TASK OBJECTIVE – The lines to copy from the data below are those that hold the string "computer".

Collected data
===============

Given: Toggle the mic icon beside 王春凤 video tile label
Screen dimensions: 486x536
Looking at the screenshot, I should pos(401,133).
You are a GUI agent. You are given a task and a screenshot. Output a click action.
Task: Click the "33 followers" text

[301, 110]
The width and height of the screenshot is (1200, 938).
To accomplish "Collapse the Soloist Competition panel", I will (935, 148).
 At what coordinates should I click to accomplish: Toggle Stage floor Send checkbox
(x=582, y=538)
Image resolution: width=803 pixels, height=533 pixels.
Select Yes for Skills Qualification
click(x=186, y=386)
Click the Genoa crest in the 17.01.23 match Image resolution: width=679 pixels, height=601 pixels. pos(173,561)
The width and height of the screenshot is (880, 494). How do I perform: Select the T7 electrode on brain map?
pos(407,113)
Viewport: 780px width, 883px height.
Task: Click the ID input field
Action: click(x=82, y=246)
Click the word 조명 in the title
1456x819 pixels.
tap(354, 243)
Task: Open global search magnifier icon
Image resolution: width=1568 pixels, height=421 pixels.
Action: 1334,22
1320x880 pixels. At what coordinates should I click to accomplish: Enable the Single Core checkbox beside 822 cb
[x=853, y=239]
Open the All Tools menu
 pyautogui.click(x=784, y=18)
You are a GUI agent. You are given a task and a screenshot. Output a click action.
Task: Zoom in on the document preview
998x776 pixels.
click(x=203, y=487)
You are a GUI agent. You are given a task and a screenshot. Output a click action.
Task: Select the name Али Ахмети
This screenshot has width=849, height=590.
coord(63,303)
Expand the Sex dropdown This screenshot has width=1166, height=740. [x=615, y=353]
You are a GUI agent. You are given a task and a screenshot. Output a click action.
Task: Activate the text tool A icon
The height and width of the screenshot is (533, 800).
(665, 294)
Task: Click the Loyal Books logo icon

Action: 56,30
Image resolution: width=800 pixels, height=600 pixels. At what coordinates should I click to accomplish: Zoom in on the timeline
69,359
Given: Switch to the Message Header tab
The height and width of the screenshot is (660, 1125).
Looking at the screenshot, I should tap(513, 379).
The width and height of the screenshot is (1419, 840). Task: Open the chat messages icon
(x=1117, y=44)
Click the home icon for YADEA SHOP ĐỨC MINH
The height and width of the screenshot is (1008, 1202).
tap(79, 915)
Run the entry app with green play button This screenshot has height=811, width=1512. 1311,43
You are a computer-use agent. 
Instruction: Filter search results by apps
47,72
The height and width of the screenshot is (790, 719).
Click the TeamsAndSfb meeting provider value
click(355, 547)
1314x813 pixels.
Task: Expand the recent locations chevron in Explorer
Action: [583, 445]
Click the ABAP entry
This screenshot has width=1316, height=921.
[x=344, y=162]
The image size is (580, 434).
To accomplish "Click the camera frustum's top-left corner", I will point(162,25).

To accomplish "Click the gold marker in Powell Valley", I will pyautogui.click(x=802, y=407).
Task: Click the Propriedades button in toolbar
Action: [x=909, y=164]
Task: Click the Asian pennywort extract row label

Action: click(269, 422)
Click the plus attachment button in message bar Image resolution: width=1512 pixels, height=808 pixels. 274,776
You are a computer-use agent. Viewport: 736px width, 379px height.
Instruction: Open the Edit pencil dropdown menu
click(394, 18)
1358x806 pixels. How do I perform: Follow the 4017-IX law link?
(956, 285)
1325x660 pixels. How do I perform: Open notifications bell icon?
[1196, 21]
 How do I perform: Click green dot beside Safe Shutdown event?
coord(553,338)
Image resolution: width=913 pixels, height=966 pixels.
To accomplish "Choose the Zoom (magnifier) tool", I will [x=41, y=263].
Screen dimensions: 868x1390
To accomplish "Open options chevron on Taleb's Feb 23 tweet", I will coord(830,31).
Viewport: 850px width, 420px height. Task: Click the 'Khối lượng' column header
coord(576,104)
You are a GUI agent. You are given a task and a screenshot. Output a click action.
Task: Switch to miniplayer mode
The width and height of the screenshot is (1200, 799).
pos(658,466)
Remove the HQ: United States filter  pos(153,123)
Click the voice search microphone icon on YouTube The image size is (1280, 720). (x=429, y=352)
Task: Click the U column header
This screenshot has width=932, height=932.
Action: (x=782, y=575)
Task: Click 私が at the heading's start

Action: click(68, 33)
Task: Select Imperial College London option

===============

EXERCISE SOLUTION –
You are a computer-use agent. 
You are a computer-use agent. Viewport: 736px width, 379px height.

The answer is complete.